+++ Provided records +++

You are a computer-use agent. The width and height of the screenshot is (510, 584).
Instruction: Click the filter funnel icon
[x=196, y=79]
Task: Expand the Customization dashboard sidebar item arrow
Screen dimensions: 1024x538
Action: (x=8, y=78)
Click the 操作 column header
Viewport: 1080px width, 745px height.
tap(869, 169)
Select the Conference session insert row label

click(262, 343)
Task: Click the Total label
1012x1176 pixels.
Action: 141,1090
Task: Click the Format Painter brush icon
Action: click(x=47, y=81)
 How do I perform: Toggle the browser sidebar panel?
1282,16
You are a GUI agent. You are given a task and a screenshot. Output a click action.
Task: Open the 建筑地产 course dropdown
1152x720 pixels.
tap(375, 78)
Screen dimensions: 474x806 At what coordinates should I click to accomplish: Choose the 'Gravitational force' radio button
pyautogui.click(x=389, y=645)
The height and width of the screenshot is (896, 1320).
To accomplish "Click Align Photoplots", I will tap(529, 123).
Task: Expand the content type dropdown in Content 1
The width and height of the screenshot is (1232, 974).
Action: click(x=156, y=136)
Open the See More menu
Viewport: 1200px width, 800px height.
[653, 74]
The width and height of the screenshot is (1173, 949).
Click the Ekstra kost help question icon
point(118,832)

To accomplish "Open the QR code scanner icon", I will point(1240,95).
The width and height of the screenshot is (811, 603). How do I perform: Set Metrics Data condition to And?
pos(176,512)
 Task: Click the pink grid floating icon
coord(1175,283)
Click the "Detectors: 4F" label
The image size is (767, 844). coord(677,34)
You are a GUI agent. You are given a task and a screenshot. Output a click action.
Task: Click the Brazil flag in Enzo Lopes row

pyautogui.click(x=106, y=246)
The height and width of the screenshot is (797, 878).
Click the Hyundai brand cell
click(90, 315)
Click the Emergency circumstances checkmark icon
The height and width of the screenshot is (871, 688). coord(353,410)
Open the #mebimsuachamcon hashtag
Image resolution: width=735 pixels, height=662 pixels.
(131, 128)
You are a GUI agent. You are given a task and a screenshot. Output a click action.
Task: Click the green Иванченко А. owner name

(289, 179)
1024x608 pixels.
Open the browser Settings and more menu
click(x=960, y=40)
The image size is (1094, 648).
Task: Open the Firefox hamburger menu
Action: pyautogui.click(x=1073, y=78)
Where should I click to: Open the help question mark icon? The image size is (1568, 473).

+++

**Stated problem**
Copy out the stretch of the records from the start through the line containing "Action: click(x=47, y=81)", keeping every line exactly as it appears.

**Problem solution**
You are a computer-use agent. The width and height of the screenshot is (510, 584).
Instruction: Click the filter funnel icon
[x=196, y=79]
Task: Expand the Customization dashboard sidebar item arrow
Screen dimensions: 1024x538
Action: (x=8, y=78)
Click the 操作 column header
Viewport: 1080px width, 745px height.
tap(869, 169)
Select the Conference session insert row label

click(262, 343)
Task: Click the Total label
1012x1176 pixels.
Action: 141,1090
Task: Click the Format Painter brush icon
Action: click(x=47, y=81)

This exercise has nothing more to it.